Our research is focused on the molecular mechanism between host and microbiota in the systemic diseases. We employ mass spectrometry-based proteomics approach to discover novel therapeutic targets and drug candidates.

We are more specifically interested in neurodegenerative diseases which have very complex etiologies. There have been emerging evidences that microbiome contribute to the pathogenesis. To elucidate the molecular mechanism underlying this microbiome-brain connection, we utilize multidisciplinary approaches to identify novel microbial proteins and host-pathogen interaction network.

Pathogenic microbial proteins in the brain

Mass spectrometry (MS) is a powerful technique which can identify and quantify ~ 10,000 proteins in the biological sample. Owing to its unbiased data acquisition feature, MS can identify microbial proteins as well as human proteins in the sample. We discover pathogenic microbial proteins that are found in the brain affected by neurodegenerative diseases.

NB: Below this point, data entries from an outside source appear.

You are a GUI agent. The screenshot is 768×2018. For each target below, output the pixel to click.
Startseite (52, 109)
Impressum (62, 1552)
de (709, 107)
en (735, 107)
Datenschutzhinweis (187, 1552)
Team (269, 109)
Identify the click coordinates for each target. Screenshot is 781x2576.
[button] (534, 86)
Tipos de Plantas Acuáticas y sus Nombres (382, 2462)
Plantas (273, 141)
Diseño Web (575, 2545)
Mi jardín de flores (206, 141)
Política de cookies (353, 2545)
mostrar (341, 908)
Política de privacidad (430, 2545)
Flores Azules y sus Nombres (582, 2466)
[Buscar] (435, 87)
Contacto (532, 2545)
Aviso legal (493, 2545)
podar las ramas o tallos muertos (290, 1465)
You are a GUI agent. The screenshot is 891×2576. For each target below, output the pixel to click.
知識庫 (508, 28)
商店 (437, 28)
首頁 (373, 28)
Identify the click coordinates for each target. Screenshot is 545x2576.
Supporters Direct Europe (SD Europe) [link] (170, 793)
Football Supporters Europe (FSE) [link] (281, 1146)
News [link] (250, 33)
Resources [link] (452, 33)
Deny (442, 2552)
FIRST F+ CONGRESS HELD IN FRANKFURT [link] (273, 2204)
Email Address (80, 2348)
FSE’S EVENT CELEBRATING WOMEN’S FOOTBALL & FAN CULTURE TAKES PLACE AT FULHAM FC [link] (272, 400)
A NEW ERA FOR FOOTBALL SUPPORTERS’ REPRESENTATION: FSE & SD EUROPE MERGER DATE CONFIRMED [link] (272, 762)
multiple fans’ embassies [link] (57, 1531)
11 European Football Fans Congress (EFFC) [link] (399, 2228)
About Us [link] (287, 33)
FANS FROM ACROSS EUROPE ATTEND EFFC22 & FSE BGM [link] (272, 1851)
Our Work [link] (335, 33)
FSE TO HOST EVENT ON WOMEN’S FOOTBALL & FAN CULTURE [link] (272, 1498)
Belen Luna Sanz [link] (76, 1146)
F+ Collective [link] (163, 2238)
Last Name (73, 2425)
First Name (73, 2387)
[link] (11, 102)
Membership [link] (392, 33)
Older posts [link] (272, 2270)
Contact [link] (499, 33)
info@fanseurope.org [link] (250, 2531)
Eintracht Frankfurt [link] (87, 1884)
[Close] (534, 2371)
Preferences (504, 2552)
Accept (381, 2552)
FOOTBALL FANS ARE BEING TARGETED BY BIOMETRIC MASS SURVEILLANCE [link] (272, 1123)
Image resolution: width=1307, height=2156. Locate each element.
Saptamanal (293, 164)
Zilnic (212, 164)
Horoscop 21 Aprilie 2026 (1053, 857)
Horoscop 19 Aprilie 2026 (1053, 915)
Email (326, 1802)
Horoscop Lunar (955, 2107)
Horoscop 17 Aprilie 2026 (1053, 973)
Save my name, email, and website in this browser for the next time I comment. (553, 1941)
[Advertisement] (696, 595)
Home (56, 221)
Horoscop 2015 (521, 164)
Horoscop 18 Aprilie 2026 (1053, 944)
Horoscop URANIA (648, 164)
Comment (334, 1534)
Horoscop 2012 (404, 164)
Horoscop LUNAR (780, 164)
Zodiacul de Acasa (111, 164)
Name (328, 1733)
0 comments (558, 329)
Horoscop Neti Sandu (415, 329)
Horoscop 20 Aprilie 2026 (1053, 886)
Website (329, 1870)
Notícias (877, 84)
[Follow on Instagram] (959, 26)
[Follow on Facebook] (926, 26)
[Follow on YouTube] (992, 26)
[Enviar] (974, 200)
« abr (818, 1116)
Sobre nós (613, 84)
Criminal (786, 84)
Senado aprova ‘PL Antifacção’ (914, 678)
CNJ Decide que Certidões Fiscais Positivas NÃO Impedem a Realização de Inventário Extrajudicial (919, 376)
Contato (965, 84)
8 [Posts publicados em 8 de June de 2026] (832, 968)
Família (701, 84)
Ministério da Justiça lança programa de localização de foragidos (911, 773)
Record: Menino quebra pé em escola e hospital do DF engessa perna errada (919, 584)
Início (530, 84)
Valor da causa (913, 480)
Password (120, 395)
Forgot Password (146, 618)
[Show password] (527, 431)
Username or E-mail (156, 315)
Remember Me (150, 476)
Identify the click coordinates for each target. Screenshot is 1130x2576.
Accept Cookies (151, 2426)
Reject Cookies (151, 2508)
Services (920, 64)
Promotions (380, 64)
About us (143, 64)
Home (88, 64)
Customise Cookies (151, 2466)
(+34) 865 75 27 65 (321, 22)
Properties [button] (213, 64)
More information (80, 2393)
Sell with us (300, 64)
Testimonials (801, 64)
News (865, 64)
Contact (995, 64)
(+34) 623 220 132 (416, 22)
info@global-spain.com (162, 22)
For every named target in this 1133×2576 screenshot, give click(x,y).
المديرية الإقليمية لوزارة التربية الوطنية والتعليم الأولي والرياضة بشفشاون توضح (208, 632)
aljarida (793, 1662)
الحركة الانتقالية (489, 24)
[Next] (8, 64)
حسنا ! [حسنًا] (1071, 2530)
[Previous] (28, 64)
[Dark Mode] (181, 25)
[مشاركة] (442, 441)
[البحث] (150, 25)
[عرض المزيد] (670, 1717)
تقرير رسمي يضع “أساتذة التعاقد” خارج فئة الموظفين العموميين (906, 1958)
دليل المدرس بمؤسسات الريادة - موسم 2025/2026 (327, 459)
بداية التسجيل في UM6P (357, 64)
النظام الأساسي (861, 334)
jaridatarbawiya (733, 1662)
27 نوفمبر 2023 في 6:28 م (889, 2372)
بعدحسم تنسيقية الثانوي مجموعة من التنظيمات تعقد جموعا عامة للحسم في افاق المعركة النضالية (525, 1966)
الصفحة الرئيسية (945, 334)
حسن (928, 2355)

Molecular interactions between host and pathogen

Biomolecules basically recognize each other by physical interactions. Therefore, identification of interacting partners can illuminate how the microbial proteins are recognized by human cells. We construct the interactome by affinity chromatography or proximity labeling coupled with mass spectrometry.

Modulation of host signaling pathway

Pathogenesis involves modulation of host physiology. Host cell response is mapped by multi-omics methods including transcriptomics, proteomics, and metabolomics as well as imaging methods.

Drug discovery based on the novel interactions

Microbial proteins, interacting partners, and involved signaling molecules are all candidates for the new drug targets. We apply targeted protein degradation as well as conventional inhibitor design to discover drug candidates with new mode-of-action.